On Monday 06.12.21, I went bird watching with a friend; however the weather forecast was bad, heavy rain was forecast for 12.00, so we only had a few hours of good weather. We walked down to Cuckmere Haven beach along the east side of the river; following the same route that I took on 26.11.26; for a map of the route see: A chilly afternoon at Cuckmere Haven. 26.11.26


We saw Little Grebes, Teal, Cormorants, Little Egrets, Black Headed Gulls, Herring Gulls, a Mistle Thrush, Redshanks, Rock Pipits, Meadow Pipits, Reed Buntings, Oyster Catchers, Shelducks, Great Black-Backed Gills, Canada Geese, Shelducks (We did not see some of the things I regularly see there e.g. Dunlin, Curlew).


Distant Little Grebes in the upper oxbow lake.


Cormorants


Distant Teal


A Mistle Thrush

I haven't seen a Mistle Thrush, Turdus viscivorus, for along time but we saw one on this very rainy day. Sadly they are on the red list for conservation in the UK and whist widely distributed, I rarely see them. "Storm-cock. Word origin: C18: so called because it was believed to give forewarning of bad weather" Storm-cock definition and meaning | Collins English Dictionary (collinsdictionary.com)


"There is one [bird] that specialises in robust singing during cold and stormy weather. This is the mistle thrush, known in many parts of this country as the storm cock. As the name suggests, it is a cousin of our song thrush and very like it in appearance, albeit lacking the red touches that identify the redwing or the grey appearance of the fieldfare. The mistle thrush is the largest of that group but has the speckled breast and underparts of thrushes – but its speckles are larger than those of its relations.

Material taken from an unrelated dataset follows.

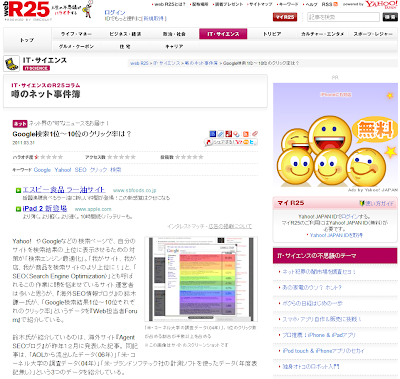Screen dimensions: 400x379
Task: Click the blue bookmark icon above share button
Action: pos(213,134)
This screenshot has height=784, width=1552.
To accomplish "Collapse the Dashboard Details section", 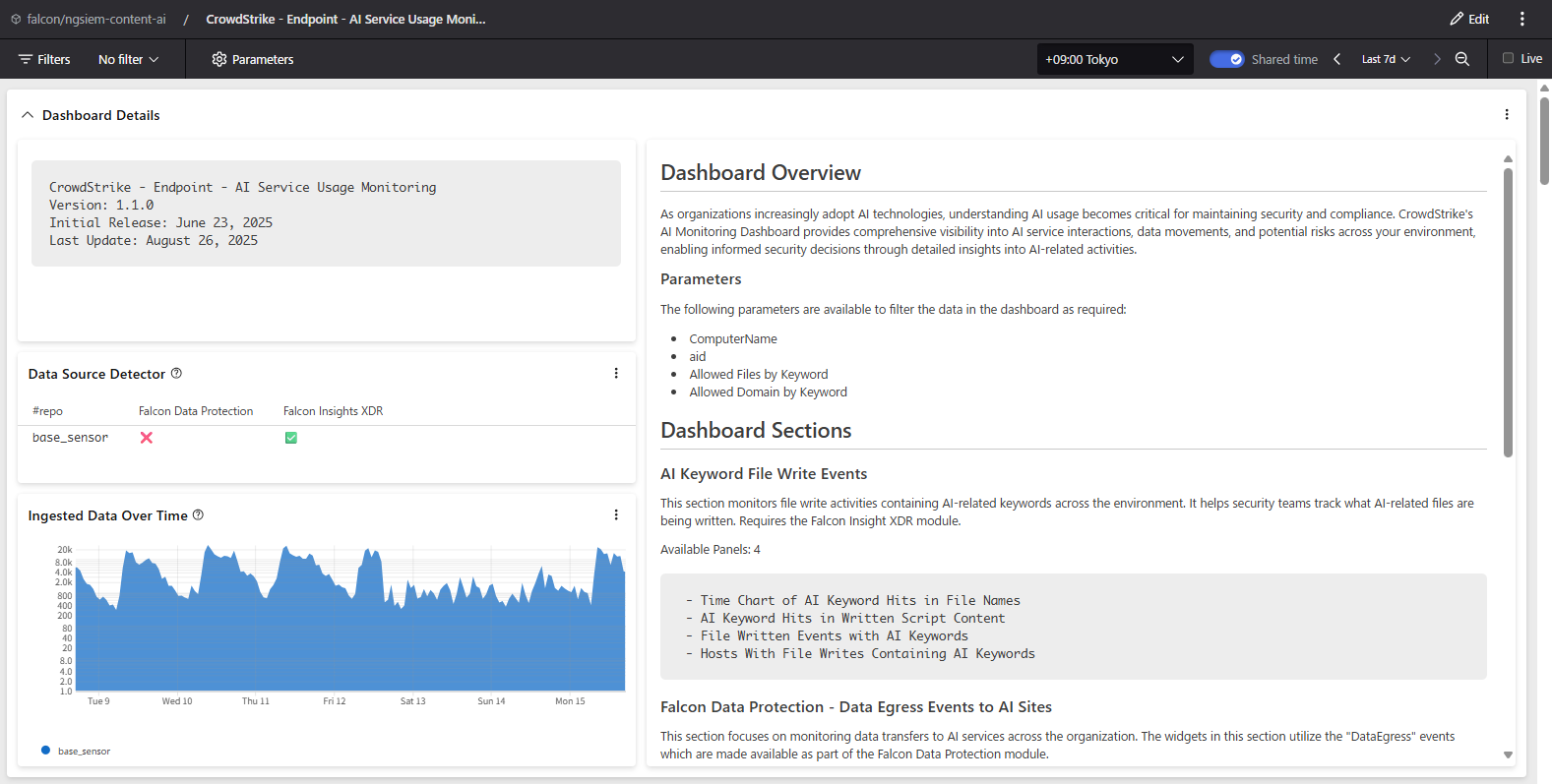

Because we so often become aware of its presence when it sings from a tree or other perch during stormy weather, we tend to think of it as a migrant that is wintering here. In fact, mistle thrushes are widespread throughout this country for most of the year, although some youngsters might move to the continent in severe winters, and others may arrive from further north if their local weather is atrocious.

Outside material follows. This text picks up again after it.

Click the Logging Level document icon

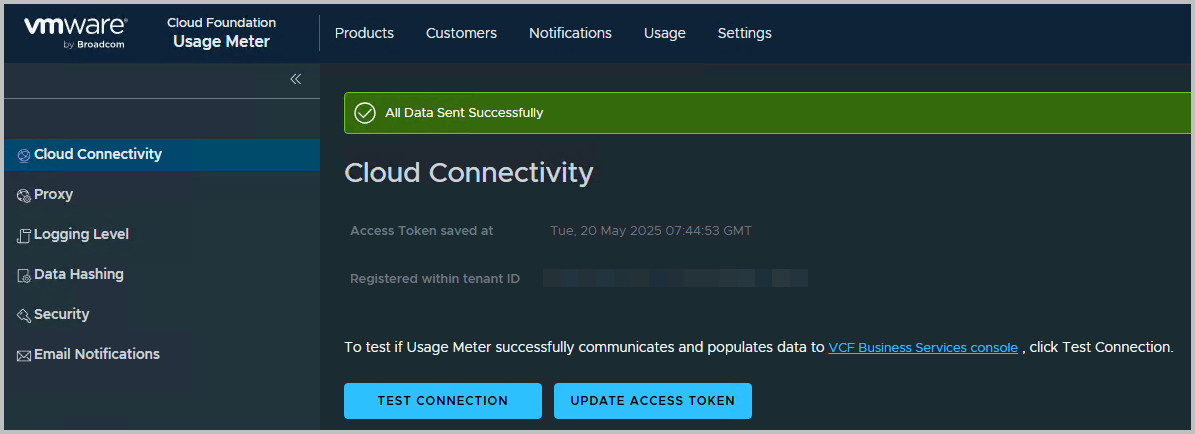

Instead of open and exposed moorland, they seem to prefer countryside heavily covered with mature trees, often selecting the highest point as a safe perch for their musical performance.


The mistle thrush’s propensity for singing in storms has sometimes led observers to believe that it can forecast oncoming rough weather of the milder sort, then select a perch that is most suitable for its singing.


Not surprisingly, the mistle thrush is not our only wild bird that is said to forecast the weather. The green woodpecker or yaffle is often known as the rainbird because is has the uncanny ability to forecast rain – and it announces the fact through it famous “laughing” call.


Frequent calling by woodpeckers is widely thought to herald a bout of stormy weather, not merely rain but probably thunder and lightning. If a woodpecker leaves its usual haunt, it is supposed to herald bad weather.


Magpies are thought to forecast windy weather if they fly around in threes or fours as they chatter together, while jackdaws perching on the weather vane of a church are widely regarded a sign of oncoming bad weather.


Our old friend from the summer, the cuckoo, is also thought to herald bad weather if it calls its familiar “cuckoo” throughout summer.


If our wild birds are capable of forecasting the weather, good or bad, that is not considered unusual. Nature has made them keenly aware of changes to the climate simply because they must prepare for all conditions if they are to survive." Birds on song for weather forecasting | Gazette & Herald (gazetteherald.co.uk)


Met Office yellow warning (23.00 06.01.21): "The second named storm of the season [Barra] will hit on Tuesday, following on from wet and windy weather on Sunday night and throughout Monday. There is a small chance that injuries and danger to life could occur from large waves and beach material being thrown onto sea fronts, coastal roads and properties".

Pay attention to a Storm Cock atop a tree!


This is a very out of focus photo of 100s of Great Black Back Gulls on the marsh to the west of the Cuckmere which frequently perch on the grass here in large numbers . Canada Geese in front.


One of the many Little Egrets that live in the Cuckmere Valley


Redshanks. Redshanks are seem very abundant at Cuckmere Haven


From the excellent blog Wadertales from Graham Appleton: 22% use open coasts. 42% NEWS [Non-estuarine Waterbird Survey] decline since 1997/98. (WeBS [Wetland Bird Survey} decline 21%).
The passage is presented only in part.